# D20 Mecha Generator?



## Vampyrknight (May 4, 2005)

I've been looking online for days now and asked this on Guardians of Order's messageboards with no response, so here goes.  Does anyone know where I can find a D20 Mecha generator for the computer, either as a separate program or an Excel spreadsheet?  Any help would be GREATLY appreciated.  Thanks in advance.


----------



## Neo (May 4, 2005)

Vampyrknight said:
			
		

> I've been looking online for days now and asked this on Guardians of Order's messageboards with no response, so here goes.  Does anyone know where I can find a D20 Mecha generator for the computer, either as a separate program or an Excel spreadsheet?  Any help would be GREATLY appreciated.  Thanks in advance.




Not heard of, nor seen one but it would certainly be nice.


----------



## Aussiegamer (May 4, 2005)

which system?


----------



## Ranger REG (May 5, 2005)

This system. The one you commented negatively.


----------



## Aussiegamer (May 5, 2005)

Actually he just asked for a d20 mecha, and since there is d20 future and d20 other system rules as well, Reg.

I thought that he ask on another site about an excel sheet and asked here when he got no reply.


----------



## Ranger REG (May 5, 2005)

Aussiegamer said:
			
		

> Actually he just asked for a d20 mecha, and since there is d20 future and d20 other system rules as well, Reg.



Meh. He asked for "d20 Mecha," and that -- to me -- refers to _d20 Mecha,_ the title of GOO's product.

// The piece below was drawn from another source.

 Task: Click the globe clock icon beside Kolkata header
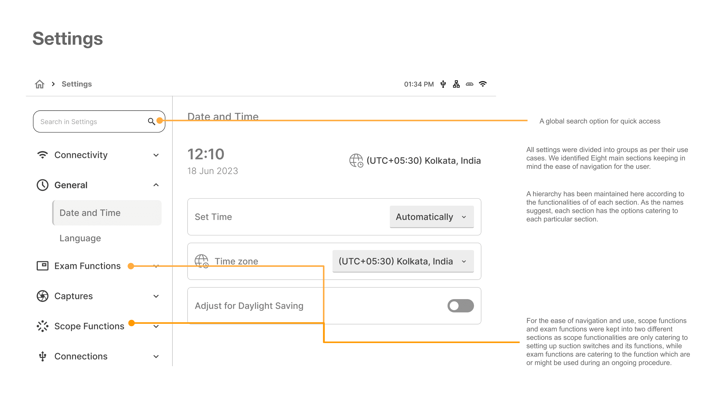[356, 160]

http://www.guardiansorder.com/games/d20 (click and scroll down).


----------



## Aussiegamer (May 5, 2005)

well that was why I was trying to find out which system, as d20 mecha exist in d20 future.


----------



## C. Baize (May 5, 2005)

I'd be interested in seeing one for D20 Future, as well.


----------



## Ranger REG (May 6, 2005)

Aussiegamer said:
			
		

> well that was why I was trying to find out which system, as d20 mecha exist in d20 future.



No, that's "_d20 Future_ mecha rules," based on the _Mecha Crusade_ mini-game, the ruleset you chastised even more than _d20 Mecha._


----------



## Rackhir (May 6, 2005)

Ranger REG said:
			
		

> Quote:
> Originally Posted by Aussiegamer
> well that was why I was trying to find out which system, as d20 mecha exist in d20 future.
> 
> No, that's "d20 Future mecha rules," based on the Mecha Crusade mini-game, the ruleset you chastised even more than d20 Mecha.

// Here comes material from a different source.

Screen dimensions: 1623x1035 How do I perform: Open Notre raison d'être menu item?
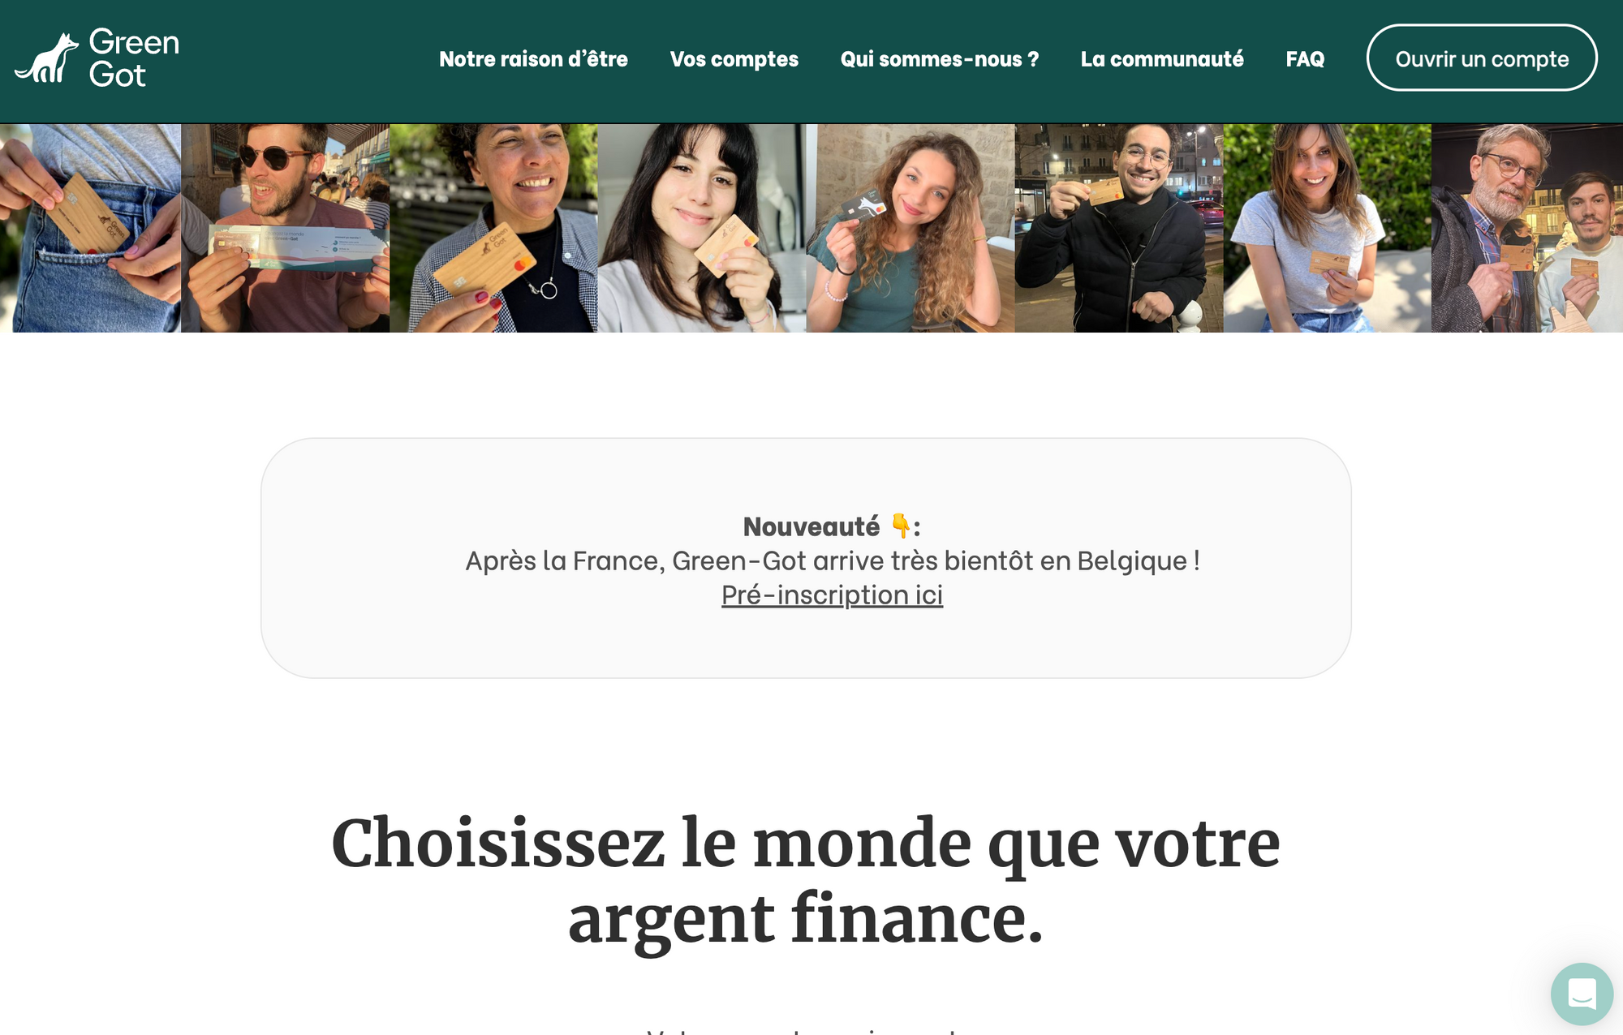[533, 59]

Oh! Can't you two stop fighting and just admit that you love each other?


----------



## Ranger REG (May 6, 2005)

Rackhir said:
			
		

> Oh! Can't you two stop fighting and just admit that you love each other?

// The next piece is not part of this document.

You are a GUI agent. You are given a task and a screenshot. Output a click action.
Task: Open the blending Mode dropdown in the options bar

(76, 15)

Only if *Aussiegamer* admitted it first.


----------



## Vampyrknight (May 6, 2005)

Seems I caused some confusion here.  Yes, Ranger, I referred to D20 Mecha by Guardians of Order (not that horrible system put in D20 Future).  It would help speed up the process to have a generator or an Excel spreadsheet, especially since I have a ton of mecha to design.


----------



## Ranger REG (May 7, 2005)

Vampyrknight said:
			
		

> Seems I caused some confusion here.



Not to me.


----------



## Vampyrknight (May 7, 2005)

Ranger REG said:
			
		

> Not to me.




Always nice to know someone can figure things out.


----------



## zenld (May 9, 2005)

so, are any of our geek friends working on this, or was it just a passing idea?

i have absolutely no skills in this area, so hoping someone else does. 

zen


----------



## The Black Kestrel (May 9, 2005)

Bizzare I didn't reply to this sooner. I've uploaded an Excel spreadsheet, that while not perfect is an 80% solution. Once I _finally_ get my book on Excel this month I'll be updating the spreadsheet.


----------



## Ranger REG (May 9, 2005)

Have you incorporated errata from _d20 Military Vehicles_?


----------



## Vampyrknight (May 10, 2005)

The Black Kestrel said:
			
		

> Bizzare I didn't reply to this sooner. I've uploaded an Excel spreadsheet, that while not perfect is an 80% solution. Once I _finally_ get my book on Excel this month I'll be updating the spreadsheet.




Thanks, Kestrel!  I'll see if I can help out once I wade through the Office textbook.


----------



## The Black Kestrel (May 10, 2005)

Ranger REG said:
			
		

> Have you incorporated errata from _d20 Military Vehicles_?




Not yet, but the next iteration will. The errata hasn't really impacted the project I've been using it for so it's low on the priority list. I plan on changing the formating, fixing a couple of abilities that don't work and improving the interface along with adding the errata.


----------



## Ranger REG (May 10, 2005)

Thanks for the heads up. Looking forward to your next release.


----------



## zenld (May 12, 2005)

thanks for the sheet. definitely let us know when the next version is available.

zen


----------



## Vampyrknight (May 12, 2005)

When you finish the next version, could you possibly post the changes you made, if any?


----------



## The Black Kestrel (May 12, 2005)

Vampyrknight said:
			
		

> When you finish the next version, could you possibly post the changes you made, if any?




I'll definitely include a change log when I post it


----------